From 0 to 10’000 Jenkins builds a week — part 2: Automating a fleet of applications

Published in

Swissquote Tech Blog

10 min readJun 26, 2023

In 2023, Swissquote runs 50 fully automated instances of Jenkins in Kubernetes, one per team. Each code push from a developer results in a build in the team’s instance. If the project doesn’t exist yet, it gets created automatically. The cluster performs approximately 10,000 builds per week.

Part 1: A setup everyone loves
Part 2: Automating a fleet of applications ← you are here
Part 3: Keeping the workload under control

As we’ve seen in part 1, we’ve successfully created a build farm for all teams at Swissquote.

When I joined in 2011, we were around 350 employees, and today we are more than 1’000. The number of employees is only the visible part of the iceberg; the number of products, the number of code repositories, the number of lines of code, and the number of teams all exploded.

This second part will walk you through how we planned for this constant growth, maintained and upgraded our hardware and software stack, and made it more manageable over time.

2017: From Vagrant to LXD

When starting our cluster, we had only four machines; installing them wasn’t too complicated.

But we soon kept adding more machines (23 machines in the cluster when writing these lines). While bootstrapping a new machine is straightforward, keeping the configuration in sync on all machines became more complex.

That’s when a colleague from IT pointed us toward LXD.

LXD is a system container and virtual machine manager. It offers a unified user experience around entire Linux systems running inside containers or virtual machines. In the same way, Docker is a tool to put applications in containers, and LXD is a tool to put an OS in a container.

Moving from bare-metal to LXD came with challenges, like mounting disks through multiple levels of Linux cgroups. We improved our bash scripts to run within a clean LXD container and migrated each node individually. The move was fully transparent to our users.

We now had fungible nodes: if a Kubernetes node behaved incorrectly, we could investigate, fix the configuration in our script and quickly apply it to the entire cluster. It also helps to know that a container restart will always bring us back to the same clean state.

Productivity and the Common pipeline library

A new team was created to help with the increased number of engineers, projects, and code repositories: Productivity.

Some roles of Productivity include providing tooling to automate and industrialize the delivery of features up to production and promote DevOps principles inside the department.

One of the first initiatives of this new team was to take all custom pipeline scripts teams came up with and create a single, configurable build pipeline.

This pipeline is opt-in but suits most use cases, 90% of projects use this pipeline, and it also evolved to support iOS and Android app builds.

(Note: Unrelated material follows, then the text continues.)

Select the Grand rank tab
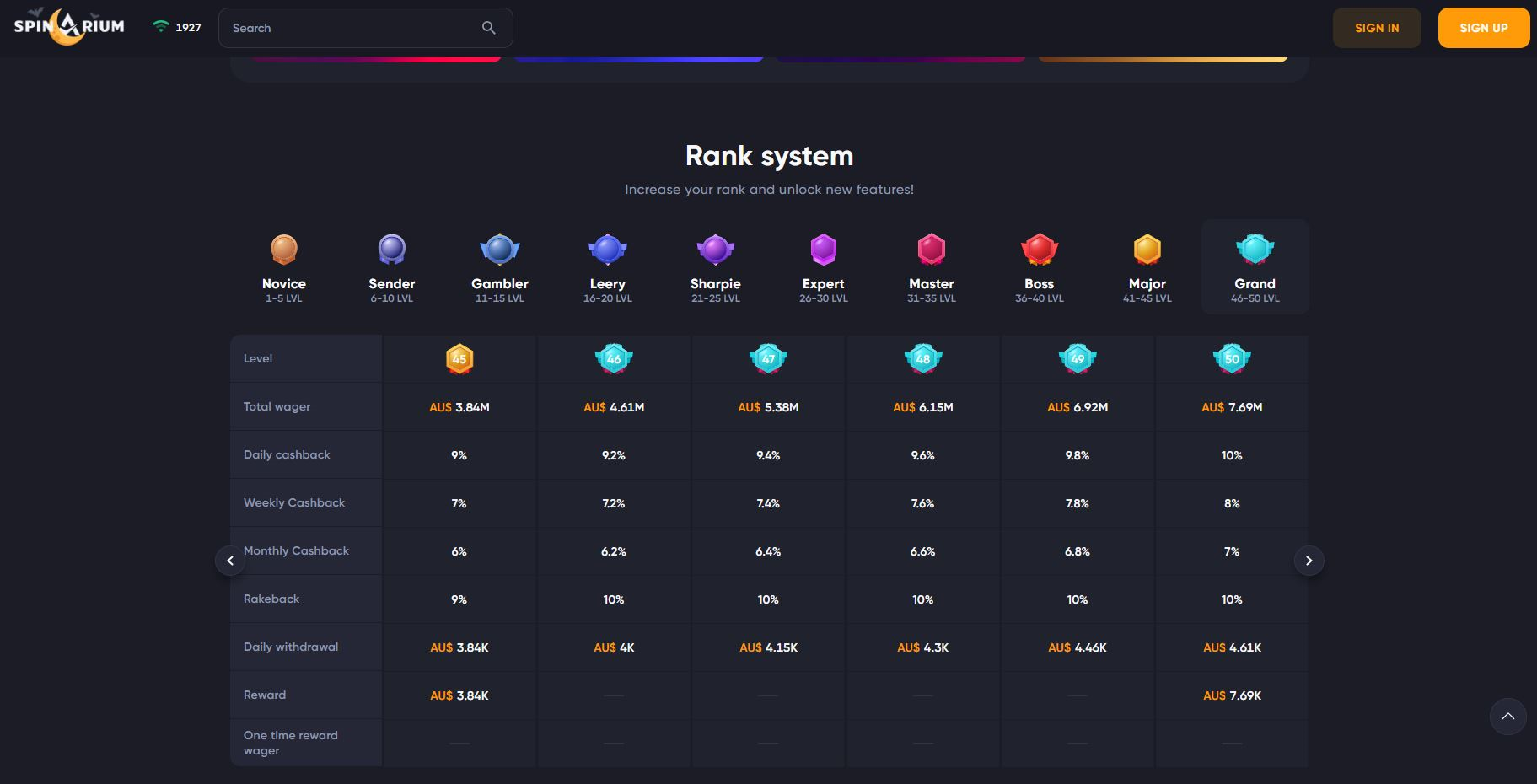 (1255, 266)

For most projects, adding jenkinsPipeline() inside your Jenkinsfileis enough to get: One-click releases, broken build warnings by chat message, and SonarQube Integration—all with a single line of code.

2019: GitHub Enterprise

Mercurial, the code repository we used in 2019, had many things that needed improvement at our scale. We weren’t using any code hosting platform and had no tools for Pull Requests. Repository creation was done by SSH and permission management through Apache configuration.

To improve on this situation, we migrated to GitHub Enterprise in 2019. My colleague David wrote an excellent article on the topic a while ago:

Improved source code management with GitHub Enterprise

At Swissquote we used Mercurial, and here is the story on why and how we migrated to GitHub Enterprise…

medium.com

The challenges of managing a fleet of applications

When we reached 30 teams with their own Jenkins, which they can customize in any way they want, like adding plugins or experimenting with configuration changes, this meant that updates to a Jenkins instance could work fine in most cases but break in subtle ways in some cases. Or it could break in 30 different ways.

Updating Jenkins was just not a battle we could win

We needed a new approach to manage all these instances and get ready to add more.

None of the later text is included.